§ Data shown:
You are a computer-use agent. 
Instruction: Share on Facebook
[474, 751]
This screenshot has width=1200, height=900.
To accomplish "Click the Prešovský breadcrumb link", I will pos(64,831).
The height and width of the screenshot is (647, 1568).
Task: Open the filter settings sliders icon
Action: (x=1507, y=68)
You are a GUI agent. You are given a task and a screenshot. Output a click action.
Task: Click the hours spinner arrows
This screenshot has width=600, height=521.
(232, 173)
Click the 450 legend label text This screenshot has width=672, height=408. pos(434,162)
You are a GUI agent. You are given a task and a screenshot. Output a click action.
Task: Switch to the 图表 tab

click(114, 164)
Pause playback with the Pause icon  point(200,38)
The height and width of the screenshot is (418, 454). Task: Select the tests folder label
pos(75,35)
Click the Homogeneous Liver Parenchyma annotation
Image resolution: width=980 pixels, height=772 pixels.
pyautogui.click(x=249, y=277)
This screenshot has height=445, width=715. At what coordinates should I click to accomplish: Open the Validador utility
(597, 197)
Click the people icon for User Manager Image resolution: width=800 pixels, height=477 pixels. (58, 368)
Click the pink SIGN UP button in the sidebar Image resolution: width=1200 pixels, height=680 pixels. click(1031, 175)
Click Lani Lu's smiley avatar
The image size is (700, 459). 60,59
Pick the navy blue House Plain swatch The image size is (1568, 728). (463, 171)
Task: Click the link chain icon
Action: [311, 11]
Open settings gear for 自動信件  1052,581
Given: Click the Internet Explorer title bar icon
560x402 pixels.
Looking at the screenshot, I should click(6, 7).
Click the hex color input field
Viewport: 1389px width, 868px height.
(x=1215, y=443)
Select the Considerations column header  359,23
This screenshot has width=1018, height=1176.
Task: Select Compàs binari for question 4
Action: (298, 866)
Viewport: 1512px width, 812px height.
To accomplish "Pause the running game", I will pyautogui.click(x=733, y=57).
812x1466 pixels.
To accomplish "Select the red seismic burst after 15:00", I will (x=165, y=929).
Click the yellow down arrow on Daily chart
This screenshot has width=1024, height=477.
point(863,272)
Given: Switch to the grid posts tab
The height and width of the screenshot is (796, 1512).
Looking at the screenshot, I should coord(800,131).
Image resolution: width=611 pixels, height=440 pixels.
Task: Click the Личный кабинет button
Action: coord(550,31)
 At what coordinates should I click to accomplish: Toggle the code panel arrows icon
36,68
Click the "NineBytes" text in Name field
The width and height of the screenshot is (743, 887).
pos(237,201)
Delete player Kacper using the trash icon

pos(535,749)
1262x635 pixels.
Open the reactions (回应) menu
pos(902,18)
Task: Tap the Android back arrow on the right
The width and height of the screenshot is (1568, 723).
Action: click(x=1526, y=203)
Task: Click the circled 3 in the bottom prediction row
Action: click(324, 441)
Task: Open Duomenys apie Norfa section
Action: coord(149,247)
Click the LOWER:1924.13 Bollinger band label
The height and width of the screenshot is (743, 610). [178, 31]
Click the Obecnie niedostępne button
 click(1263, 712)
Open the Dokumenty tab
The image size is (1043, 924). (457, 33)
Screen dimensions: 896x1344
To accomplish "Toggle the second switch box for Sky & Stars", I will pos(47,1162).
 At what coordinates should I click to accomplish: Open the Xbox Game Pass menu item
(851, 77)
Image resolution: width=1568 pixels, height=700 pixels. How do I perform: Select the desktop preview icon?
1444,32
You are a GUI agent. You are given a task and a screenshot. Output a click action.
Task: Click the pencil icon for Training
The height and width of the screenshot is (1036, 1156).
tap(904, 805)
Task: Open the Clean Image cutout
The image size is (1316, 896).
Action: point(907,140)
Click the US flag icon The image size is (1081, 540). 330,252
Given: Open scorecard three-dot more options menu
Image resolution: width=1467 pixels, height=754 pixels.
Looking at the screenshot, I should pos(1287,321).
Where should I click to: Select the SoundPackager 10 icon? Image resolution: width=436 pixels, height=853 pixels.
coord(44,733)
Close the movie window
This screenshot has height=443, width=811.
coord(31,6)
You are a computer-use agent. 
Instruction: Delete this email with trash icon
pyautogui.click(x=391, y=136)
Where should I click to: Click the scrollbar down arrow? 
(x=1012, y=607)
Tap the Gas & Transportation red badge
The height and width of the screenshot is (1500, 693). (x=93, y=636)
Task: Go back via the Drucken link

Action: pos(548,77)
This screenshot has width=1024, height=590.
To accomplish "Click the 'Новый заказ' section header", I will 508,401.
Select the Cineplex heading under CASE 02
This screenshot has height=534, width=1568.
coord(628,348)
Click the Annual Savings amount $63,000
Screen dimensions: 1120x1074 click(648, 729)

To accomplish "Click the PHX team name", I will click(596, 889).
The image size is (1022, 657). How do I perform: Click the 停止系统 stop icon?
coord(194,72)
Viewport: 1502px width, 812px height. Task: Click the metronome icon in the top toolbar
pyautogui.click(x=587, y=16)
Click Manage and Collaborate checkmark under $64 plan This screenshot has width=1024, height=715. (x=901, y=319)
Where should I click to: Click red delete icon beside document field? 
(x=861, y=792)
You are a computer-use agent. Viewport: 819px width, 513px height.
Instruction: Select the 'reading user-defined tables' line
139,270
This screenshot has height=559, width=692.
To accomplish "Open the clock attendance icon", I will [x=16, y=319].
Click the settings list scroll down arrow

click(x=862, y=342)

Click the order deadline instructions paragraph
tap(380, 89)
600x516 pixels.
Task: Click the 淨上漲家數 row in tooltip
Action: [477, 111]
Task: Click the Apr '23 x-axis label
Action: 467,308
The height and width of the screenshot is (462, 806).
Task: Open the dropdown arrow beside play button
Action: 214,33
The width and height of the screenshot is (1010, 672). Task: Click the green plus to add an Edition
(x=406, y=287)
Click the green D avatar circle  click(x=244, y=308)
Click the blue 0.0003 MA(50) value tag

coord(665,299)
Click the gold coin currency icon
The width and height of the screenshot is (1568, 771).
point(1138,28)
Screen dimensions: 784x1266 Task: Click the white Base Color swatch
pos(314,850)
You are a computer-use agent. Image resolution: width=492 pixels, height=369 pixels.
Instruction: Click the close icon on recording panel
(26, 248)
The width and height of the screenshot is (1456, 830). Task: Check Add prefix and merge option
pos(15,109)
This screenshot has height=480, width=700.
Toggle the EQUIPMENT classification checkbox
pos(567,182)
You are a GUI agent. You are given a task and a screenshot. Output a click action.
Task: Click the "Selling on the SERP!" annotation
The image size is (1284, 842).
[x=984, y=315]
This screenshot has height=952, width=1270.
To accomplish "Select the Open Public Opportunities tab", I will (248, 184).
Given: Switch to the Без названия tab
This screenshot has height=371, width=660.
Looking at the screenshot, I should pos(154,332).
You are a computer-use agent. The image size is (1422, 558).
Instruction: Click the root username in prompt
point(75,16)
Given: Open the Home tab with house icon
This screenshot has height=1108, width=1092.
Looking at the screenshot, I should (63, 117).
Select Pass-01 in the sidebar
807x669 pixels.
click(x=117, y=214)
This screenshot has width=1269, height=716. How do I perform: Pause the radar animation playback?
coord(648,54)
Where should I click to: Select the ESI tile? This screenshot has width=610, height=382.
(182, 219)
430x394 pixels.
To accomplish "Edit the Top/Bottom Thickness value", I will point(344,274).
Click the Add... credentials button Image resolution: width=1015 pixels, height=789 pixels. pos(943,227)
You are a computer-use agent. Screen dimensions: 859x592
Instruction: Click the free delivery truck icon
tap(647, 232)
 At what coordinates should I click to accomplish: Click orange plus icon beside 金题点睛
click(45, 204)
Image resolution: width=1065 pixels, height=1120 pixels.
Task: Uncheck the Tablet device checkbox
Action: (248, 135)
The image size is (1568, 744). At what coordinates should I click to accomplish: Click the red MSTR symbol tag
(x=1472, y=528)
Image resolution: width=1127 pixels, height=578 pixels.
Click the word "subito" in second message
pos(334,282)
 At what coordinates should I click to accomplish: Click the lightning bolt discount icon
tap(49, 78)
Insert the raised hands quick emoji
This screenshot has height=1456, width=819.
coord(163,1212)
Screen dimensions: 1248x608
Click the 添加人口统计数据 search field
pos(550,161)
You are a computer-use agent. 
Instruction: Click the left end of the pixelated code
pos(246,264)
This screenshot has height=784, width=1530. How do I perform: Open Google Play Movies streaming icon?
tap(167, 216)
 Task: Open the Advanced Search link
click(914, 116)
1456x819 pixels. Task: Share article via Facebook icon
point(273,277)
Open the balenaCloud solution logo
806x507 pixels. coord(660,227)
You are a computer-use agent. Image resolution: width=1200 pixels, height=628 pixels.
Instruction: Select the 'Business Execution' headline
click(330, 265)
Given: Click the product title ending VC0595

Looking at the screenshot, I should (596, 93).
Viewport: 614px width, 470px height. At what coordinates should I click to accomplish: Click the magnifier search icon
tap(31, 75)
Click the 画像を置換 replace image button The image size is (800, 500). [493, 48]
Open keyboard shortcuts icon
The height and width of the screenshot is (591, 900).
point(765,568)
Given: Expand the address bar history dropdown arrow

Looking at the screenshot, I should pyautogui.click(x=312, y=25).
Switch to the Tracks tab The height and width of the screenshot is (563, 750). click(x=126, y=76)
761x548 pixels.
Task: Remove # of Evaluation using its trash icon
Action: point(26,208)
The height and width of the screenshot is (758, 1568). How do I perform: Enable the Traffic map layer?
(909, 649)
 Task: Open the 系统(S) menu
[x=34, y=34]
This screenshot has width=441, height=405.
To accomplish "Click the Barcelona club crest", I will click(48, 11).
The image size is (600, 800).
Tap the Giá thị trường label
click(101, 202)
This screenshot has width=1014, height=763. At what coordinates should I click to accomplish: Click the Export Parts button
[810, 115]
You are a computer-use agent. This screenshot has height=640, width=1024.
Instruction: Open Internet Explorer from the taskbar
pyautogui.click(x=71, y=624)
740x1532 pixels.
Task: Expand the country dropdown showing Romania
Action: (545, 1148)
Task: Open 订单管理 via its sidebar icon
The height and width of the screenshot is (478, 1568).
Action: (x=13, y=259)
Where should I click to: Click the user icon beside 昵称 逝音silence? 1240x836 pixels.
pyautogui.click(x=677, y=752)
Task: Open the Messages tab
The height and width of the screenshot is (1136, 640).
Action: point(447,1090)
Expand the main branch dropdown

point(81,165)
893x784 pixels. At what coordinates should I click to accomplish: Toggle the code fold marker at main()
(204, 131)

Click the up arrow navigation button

§ Required work:
In the lines above, find the word "under" and copy every line it occurs in.

§ Solution to the exercise:
Select the Cineplex heading under CASE 02
Click Manage and Collaborate checkmark under $64 plan This screenshot has width=1024, height=715. (x=901, y=319)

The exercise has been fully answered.